It really depends on how much of each you have. Depends on what is the most important part of the diet for your p's. Everything that I added was an equal amount for the most part. A half of carrot grated, 1/4 of canned peas, 2 packets of gelatin, 1 indian makeral(head and tail removed), 4 cubes of Beefheart,Krill,Bloodworms,Brine shrimp, Formula 1( color/immune enhancer, also I added a bunch of cichlid gold large pellets (maybe 20 or so)(I wouldn't have done that now because i'm out of them and they eat them anyways). Also I added a lot of liquid vitamin, betta food, flake food, and dried bloodworms and brine shrimp. And about 1/4 of a cup of beef blood(for extra aggression).

The first time I made it, it was too runny. You really can't have it too thick once it comes out of the blender. Next time I would use more of a base of fish(tilipia, perch, lil salmon, and catfish) and add the rest just to make sure it covers all the basis.

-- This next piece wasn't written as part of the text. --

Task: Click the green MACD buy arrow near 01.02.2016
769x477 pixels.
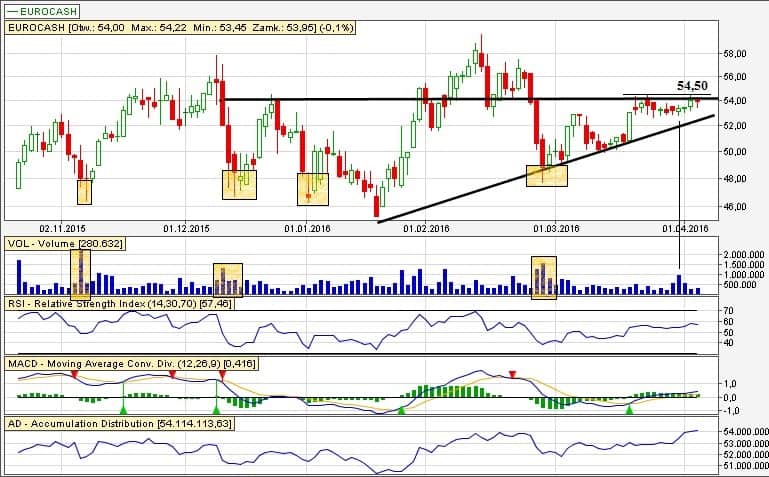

This made a little over 5 trays of the frozen food cube trays, and stay in the freezer, I would top the trays after you add and even out the food with tin foil or plastic wrap.

You'll know exactly what you need to do after you go through it once or twice.

And just for an update the fish have better red it is higher and longer on the body.


----------



## taylorhedrich (Mar 2, 2005)

PiranhaStein said:


> It really depends on how much of each you have. Depends on what is the most important part of the diet for your p's. Everything that I added was an equal amount for the most part. A half of carrot grated, 1/4 of canned peas, 2 packets of gelatin, 1 indian makeral(head and tail removed), 4 cubes of Beefheart,Krill,Bloodworms,Brine shrimp, Formula 1( color/immune enhancer, also I added a bunch of cichlid gold large pellets (maybe 20 or so)(I wouldn't have done that now because i'm out of them and they eat them anyways). Also I added a lot of liquid vitamin, betta food, flake food, and dried bloodworms and brine shrimp. And about 1/4 of a cup of beef blood(for extra aggression).
> 
> The first time I made it, it was too runny. You really can't have it too thick once it comes out of the blender. Next time I would use more of a base of fish(tilipia, perch, lil salmon, and catfish) and add the rest just to make sure it covers all the basis.
> 
> ...


Do you care to share before and after pictures?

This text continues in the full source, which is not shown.